======== RAW DATA

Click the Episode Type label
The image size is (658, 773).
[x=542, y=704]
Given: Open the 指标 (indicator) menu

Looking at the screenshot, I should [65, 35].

================
======== RAW DATA

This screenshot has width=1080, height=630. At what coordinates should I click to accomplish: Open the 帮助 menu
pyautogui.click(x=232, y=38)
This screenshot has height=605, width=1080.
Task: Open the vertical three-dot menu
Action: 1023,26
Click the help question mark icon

================
======== RAW DATA

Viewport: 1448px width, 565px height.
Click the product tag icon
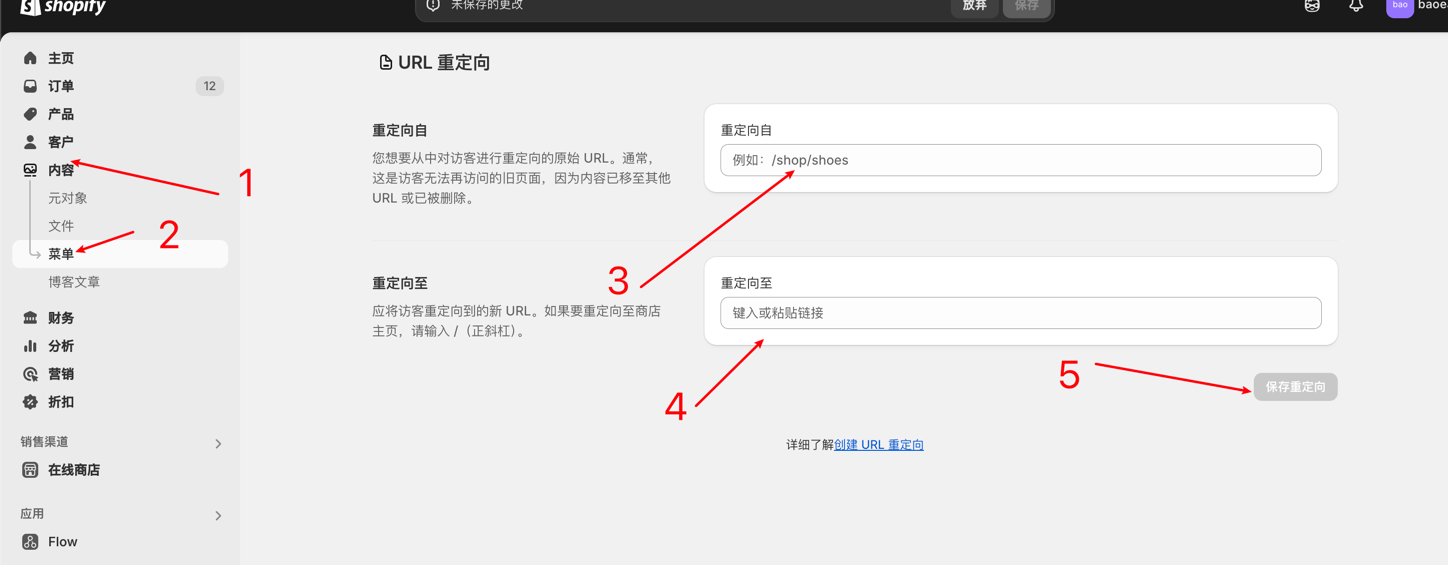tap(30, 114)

================

### WHAT YOU HAVE TO DO
The response must hold only the lines above from the line with "This screenshot has width=1080, height=630." through the line with "Click the help question mark icon", each copied exactly, both ends kept.

### SOLUTION FOR THIS EXERCISE
This screenshot has width=1080, height=630. At what coordinates should I click to accomplish: Open the 帮助 menu
pyautogui.click(x=232, y=38)
This screenshot has height=605, width=1080.
Task: Open the vertical three-dot menu
Action: 1023,26
Click the help question mark icon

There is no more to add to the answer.